We could have achieved the same using `sf::st_as_sf(ger) %>% sf::st_centroid()`.
For a more detailed introduction to **RQGIS3** and more complex examples have a look at our paper:
<div style = "text-align:center">
<a href = "https://rjournal.github.io/archive/2017/RJ-2017-067/RJ-2017-067.pdf">https://rjournal.github.io/archive/2017/RJ-2017-067/RJ-2017-067.pdf</a>
</div>
## macOS
The following setup works to execute `find_algorithms()` on macOS 10.14.6 (Mojave).

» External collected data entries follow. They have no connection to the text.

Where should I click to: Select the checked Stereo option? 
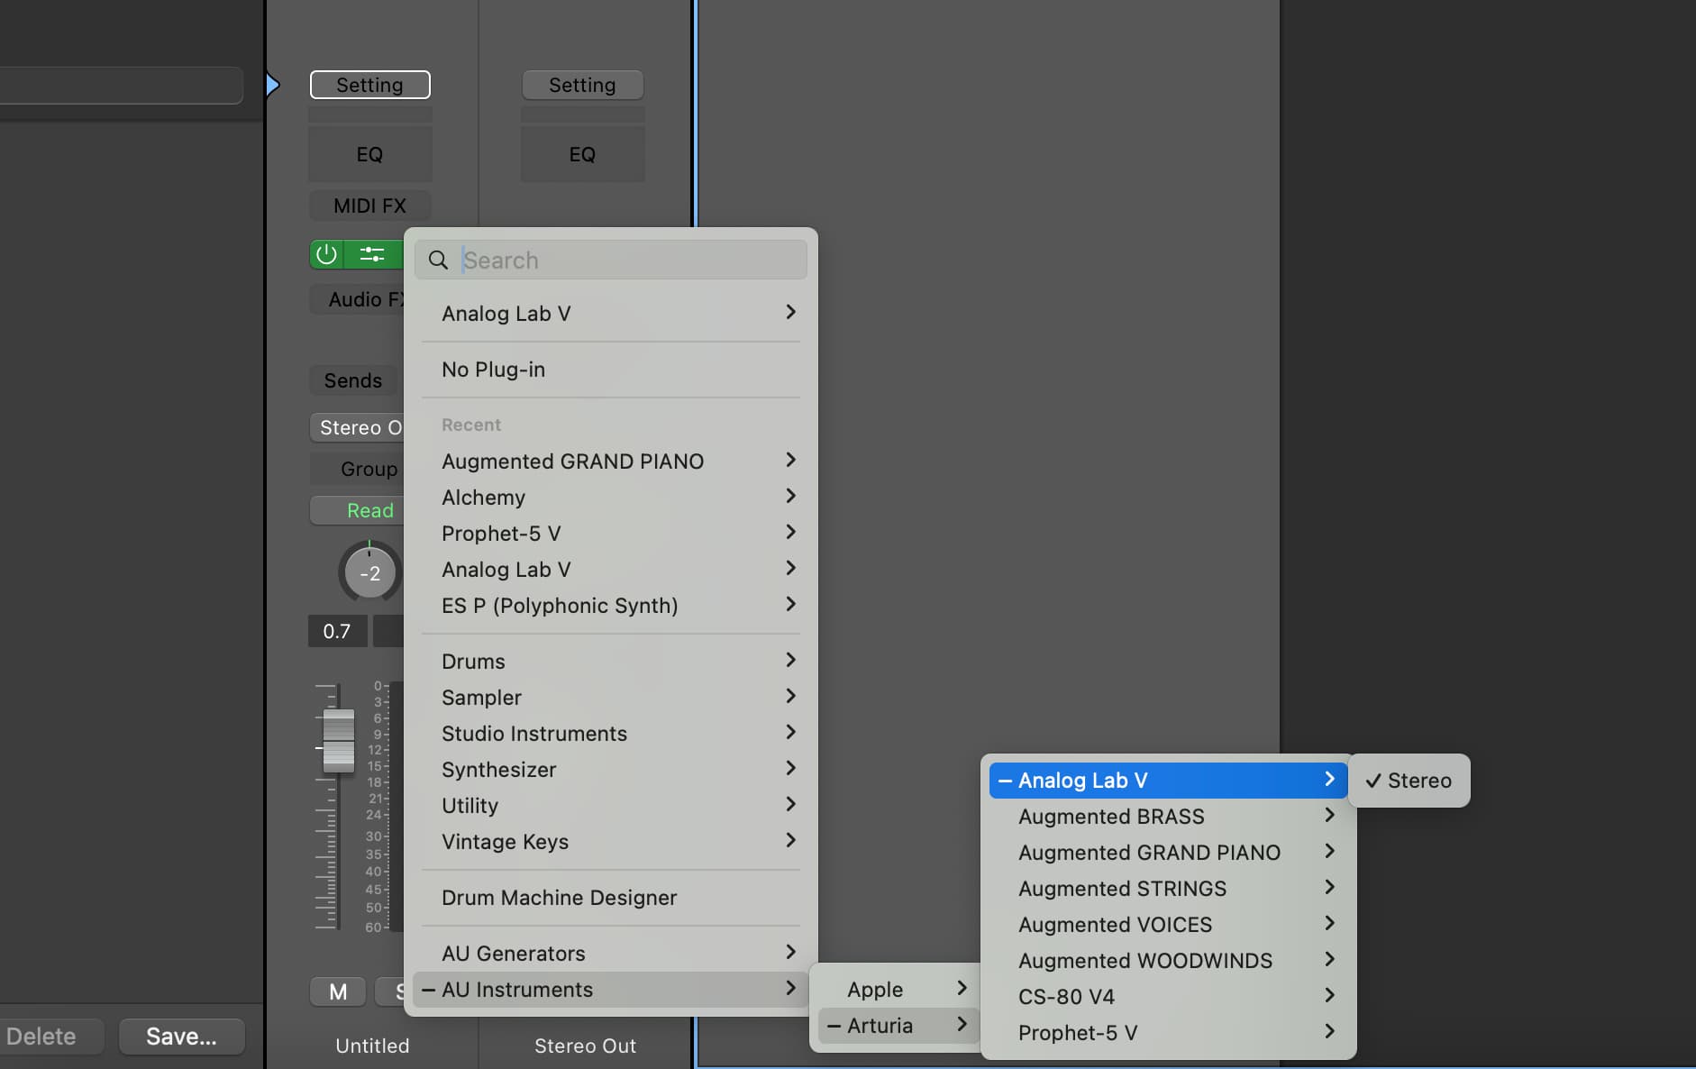coord(1409,781)
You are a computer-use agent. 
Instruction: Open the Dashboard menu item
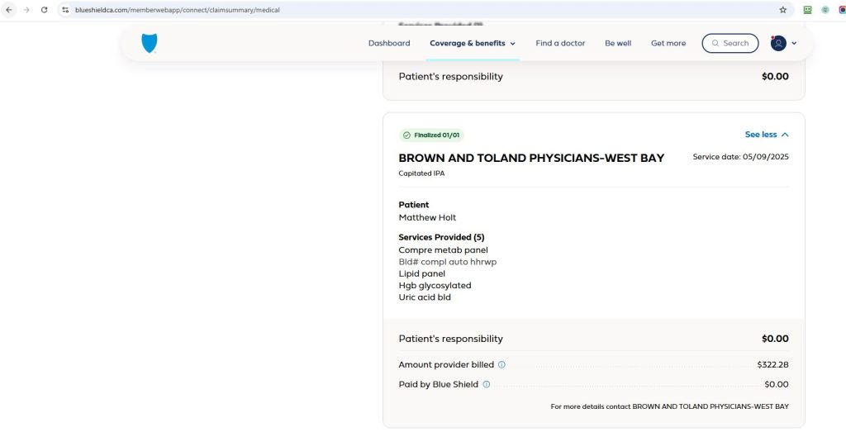tap(389, 43)
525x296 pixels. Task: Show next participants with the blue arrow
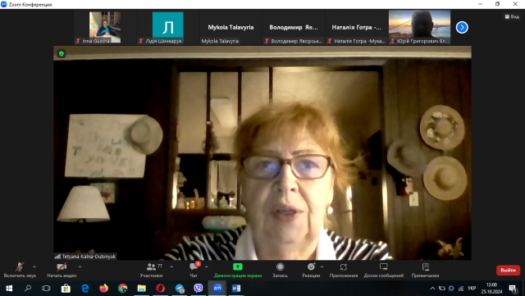point(462,27)
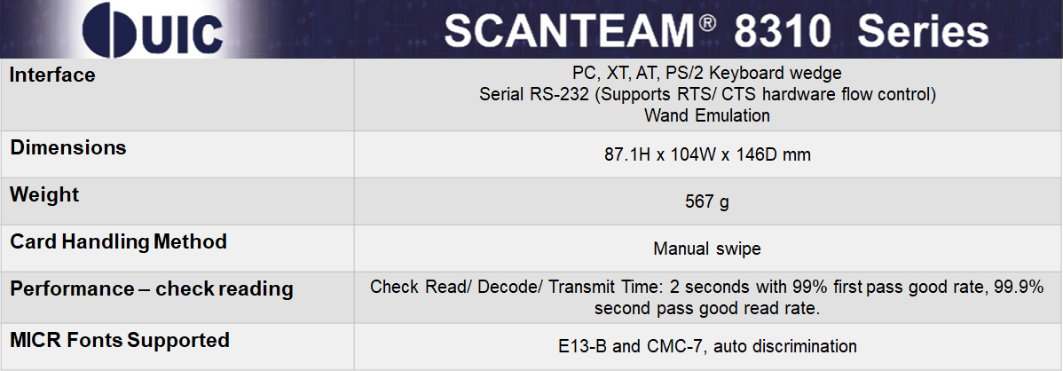Screen dimensions: 1063x371
Task: Click the 567 g weight value
Action: click(x=707, y=202)
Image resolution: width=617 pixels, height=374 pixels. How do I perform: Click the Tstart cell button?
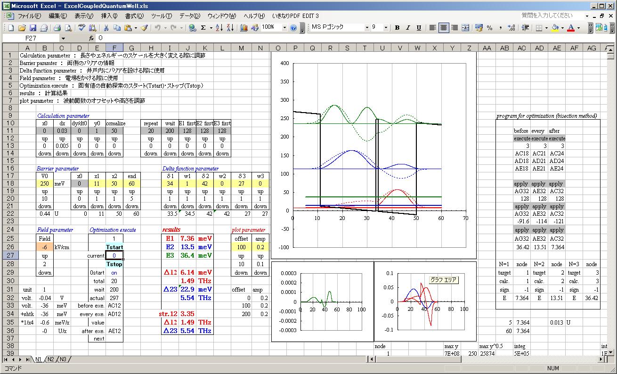coord(114,247)
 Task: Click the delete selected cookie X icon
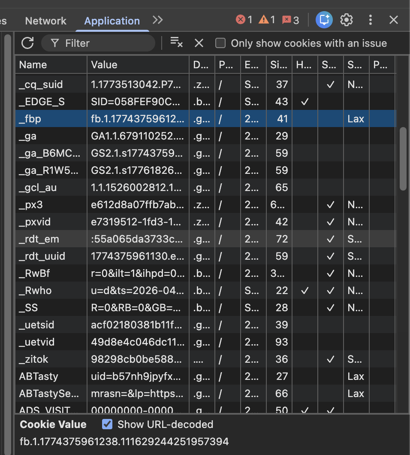pos(199,43)
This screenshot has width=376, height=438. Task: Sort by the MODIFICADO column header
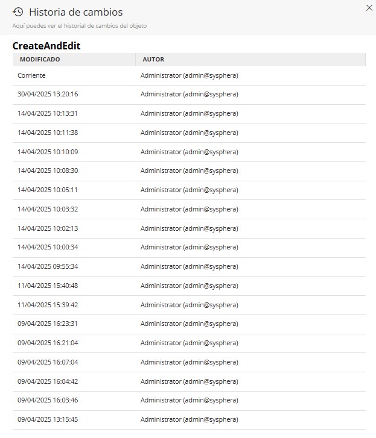[40, 60]
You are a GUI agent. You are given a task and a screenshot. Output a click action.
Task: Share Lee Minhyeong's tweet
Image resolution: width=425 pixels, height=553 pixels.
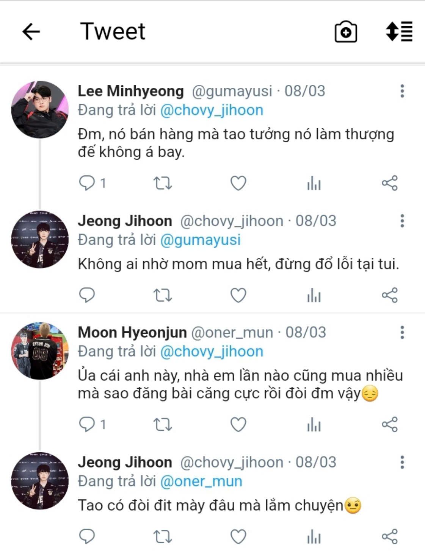pyautogui.click(x=390, y=183)
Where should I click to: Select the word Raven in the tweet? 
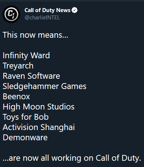[14, 76]
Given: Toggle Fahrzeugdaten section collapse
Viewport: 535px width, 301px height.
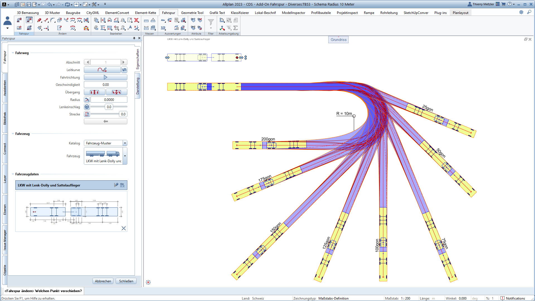Looking at the screenshot, I should pyautogui.click(x=14, y=174).
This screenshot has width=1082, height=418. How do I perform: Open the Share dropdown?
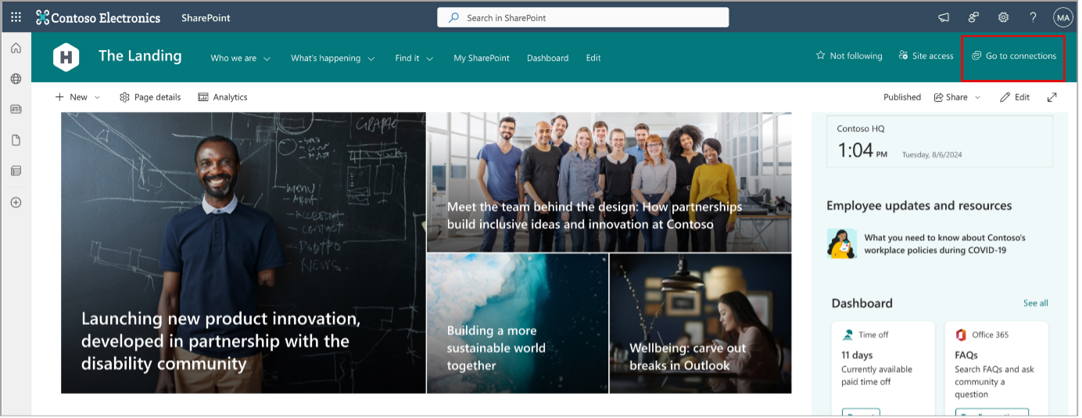pyautogui.click(x=957, y=97)

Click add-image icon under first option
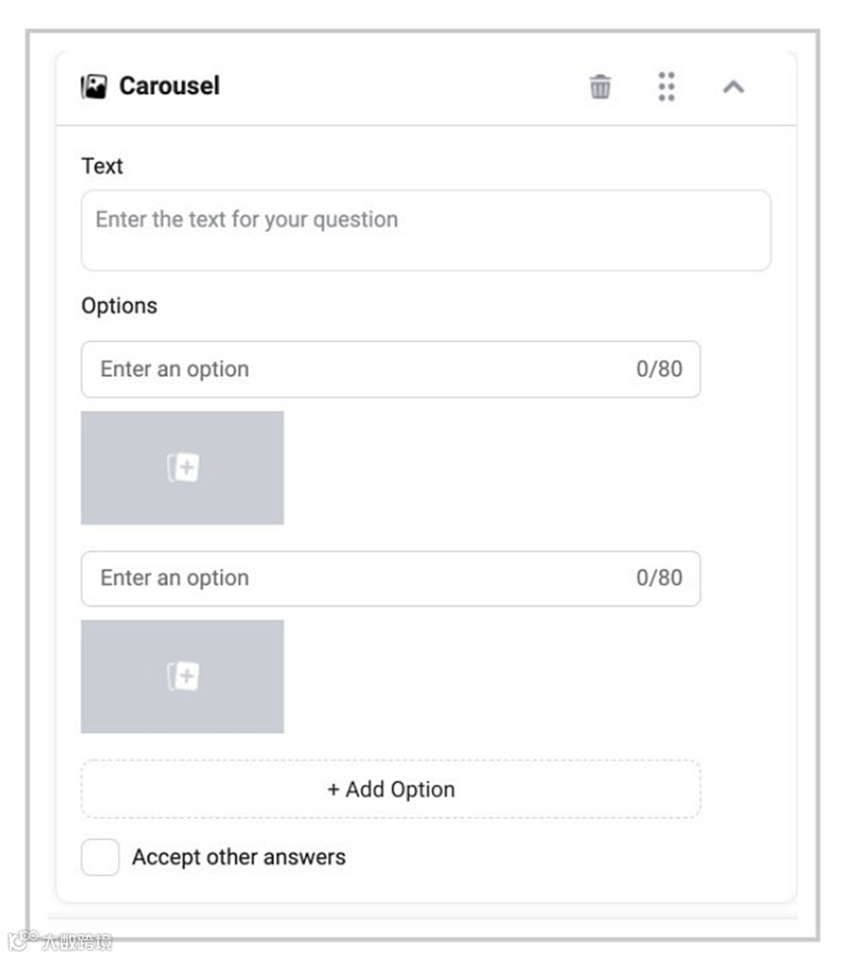[182, 468]
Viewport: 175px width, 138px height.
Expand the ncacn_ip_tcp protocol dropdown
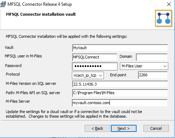pyautogui.click(x=88, y=75)
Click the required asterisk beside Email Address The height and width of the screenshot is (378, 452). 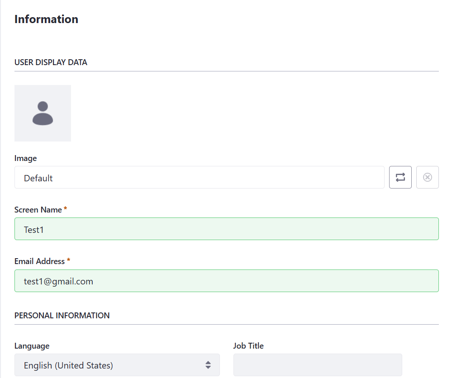(69, 260)
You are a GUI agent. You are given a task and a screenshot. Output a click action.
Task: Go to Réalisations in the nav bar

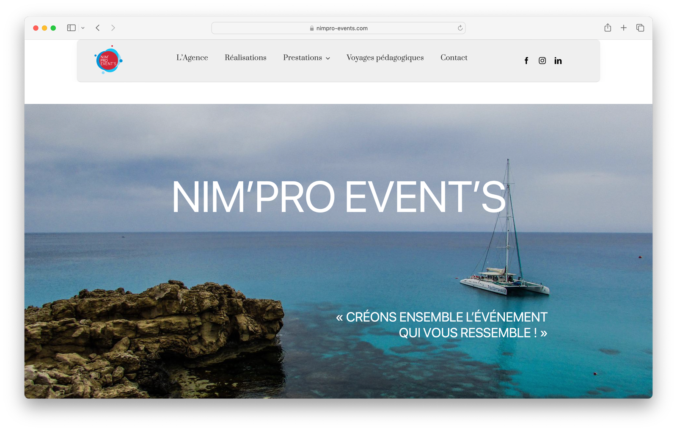tap(245, 58)
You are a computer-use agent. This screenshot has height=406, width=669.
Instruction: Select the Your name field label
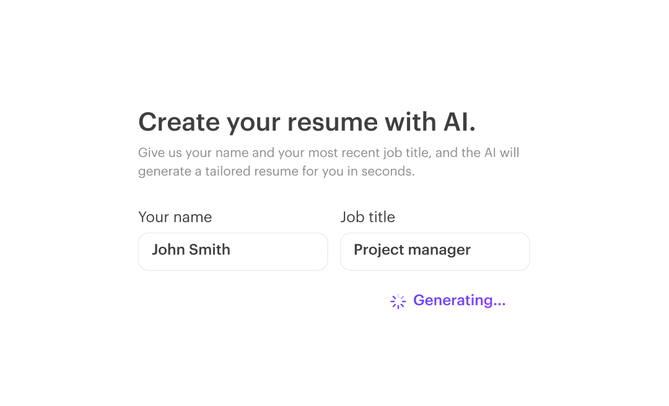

Installed from `homebrew/osgeo4mac`:
- osgeo-qgis (v3.8.0)
- osgeo-gdal (v2.4.1)
- osgeo-gdal-python (v2.4.1)
- spatialindex (v1.9.0)
- osgeo-proj@5 (soft linked `ln -s /usr/local/opt/osgeo-proj/lib/libproj.15.dylib /usr/local/opt/osgeo-proj/lib/libproj.13.dylib`)
When running `open_app()` you'll see a bunch of warnings but you should be able to run `find_algorithms()`.
The current `osgeo-qgis` formula does not work with gdal v3.0 even though the latter is the latest version of `osgeo-gdal`.